▸ **Supplied material**:

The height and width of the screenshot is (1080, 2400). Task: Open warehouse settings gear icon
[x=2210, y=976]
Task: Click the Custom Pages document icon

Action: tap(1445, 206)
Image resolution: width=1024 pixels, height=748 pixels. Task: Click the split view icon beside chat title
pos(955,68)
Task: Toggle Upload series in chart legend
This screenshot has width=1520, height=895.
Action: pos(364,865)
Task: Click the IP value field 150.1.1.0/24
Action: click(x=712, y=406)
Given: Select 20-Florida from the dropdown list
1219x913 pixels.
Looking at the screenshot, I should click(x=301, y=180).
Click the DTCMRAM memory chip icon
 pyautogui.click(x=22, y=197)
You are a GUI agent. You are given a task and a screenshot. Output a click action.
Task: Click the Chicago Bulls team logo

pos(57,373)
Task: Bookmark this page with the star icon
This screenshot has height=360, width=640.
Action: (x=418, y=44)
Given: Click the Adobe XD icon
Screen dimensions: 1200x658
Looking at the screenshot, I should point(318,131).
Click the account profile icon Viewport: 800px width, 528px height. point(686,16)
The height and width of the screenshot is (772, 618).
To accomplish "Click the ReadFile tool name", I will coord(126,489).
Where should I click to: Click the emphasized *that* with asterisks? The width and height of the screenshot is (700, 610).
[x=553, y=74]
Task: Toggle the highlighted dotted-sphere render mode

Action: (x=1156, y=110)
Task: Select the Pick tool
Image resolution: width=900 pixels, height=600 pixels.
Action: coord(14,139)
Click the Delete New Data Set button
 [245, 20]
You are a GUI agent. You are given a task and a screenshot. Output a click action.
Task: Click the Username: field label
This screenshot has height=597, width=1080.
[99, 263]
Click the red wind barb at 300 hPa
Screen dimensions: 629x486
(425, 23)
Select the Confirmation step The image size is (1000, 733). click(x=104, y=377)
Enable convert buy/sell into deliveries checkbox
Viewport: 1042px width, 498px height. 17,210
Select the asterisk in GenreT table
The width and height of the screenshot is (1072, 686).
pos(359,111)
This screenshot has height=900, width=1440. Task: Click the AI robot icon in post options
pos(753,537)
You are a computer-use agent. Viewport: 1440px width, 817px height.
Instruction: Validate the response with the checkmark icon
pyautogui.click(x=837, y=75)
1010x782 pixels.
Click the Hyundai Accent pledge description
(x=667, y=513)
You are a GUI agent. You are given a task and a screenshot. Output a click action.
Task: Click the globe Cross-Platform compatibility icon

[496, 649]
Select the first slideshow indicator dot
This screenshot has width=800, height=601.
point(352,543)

▸ **Exercise goal**: Lay out the part of the listing that runs from its first line through the line containing "pos(359,111)" as a Markdown table with the columns No. and Line, leaving out blank lines. Include both end lines.

▸ **Written answer**:
| No. | Line |
|---|---|
| 1 | The height and width of the screenshot is (1080, 2400). Task: Open warehouse settings gear icon |
| 2 | [x=2210, y=976] |
| 3 | Task: Click the Custom Pages document icon |
| 4 | Action: tap(1445, 206) |
| 5 | Image resolution: width=1024 pixels, height=748 pixels. Task: Click the split view icon beside chat title |
| 6 | pos(955,68) |
| 7 | Task: Toggle Upload series in chart legend |
| 8 | This screenshot has width=1520, height=895. |
| 9 | Action: pos(364,865) |
| 10 | Task: Click the IP value field 150.1.1.0/24 |
| 11 | Action: click(x=712, y=406) |
| 12 | Given: Select 20-Florida from the dropdown list |
| 13 | 1219x913 pixels. |
| 14 | Looking at the screenshot, I should click(x=301, y=180). |
| 15 | Click the DTCMRAM memory chip icon |
| 16 |  pyautogui.click(x=22, y=197) |
| 17 | You are a GUI agent. You are given a task and a screenshot. Output a click action. |
| 18 | Task: Click the Chicago Bulls team logo |
| 19 | pos(57,373) |
| 20 | Task: Bookmark this page with the star icon |
| 21 | This screenshot has height=360, width=640. |
| 22 | Action: (x=418, y=44) |
| 23 | Given: Click the Adobe XD icon |
| 24 | Screen dimensions: 1200x658 |
| 25 | Looking at the screenshot, I should point(318,131). |
| 26 | Click the account profile icon Viewport: 800px width, 528px height. point(686,16) |
| 27 | The height and width of the screenshot is (772, 618). |
| 28 | To accomplish "Click the ReadFile tool name", I will coord(126,489). |
| 29 | Where should I click to: Click the emphasized *that* with asterisks? The width and height of the screenshot is (700, 610). |
| 30 | [x=553, y=74] |
| 31 | Task: Toggle the highlighted dotted-sphere render mode |
| 32 | Action: (x=1156, y=110) |
| 33 | Task: Select the Pick tool |
| 34 | Image resolution: width=900 pixels, height=600 pixels. |
| 35 | Action: coord(14,139) |
| 36 | Click the Delete New Data Set button |
| 37 |  [245, 20] |
| 38 | You are a GUI agent. You are given a task and a screenshot. Output a click action. |
| 39 | Task: Click the Username: field label |
| 40 | This screenshot has height=597, width=1080. |
| 41 | [99, 263] |
| 42 | Click the red wind barb at 300 hPa |
| 43 | Screen dimensions: 629x486 |
| 44 | (425, 23) |
| 45 | Select the Confirmation step The image size is (1000, 733). click(x=104, y=377) |
| 46 | Enable convert buy/sell into deliveries checkbox |
| 47 | Viewport: 1042px width, 498px height. 17,210 |
| 48 | Select the asterisk in GenreT table |
| 49 | The width and height of the screenshot is (1072, 686). |
| 50 | pos(359,111) |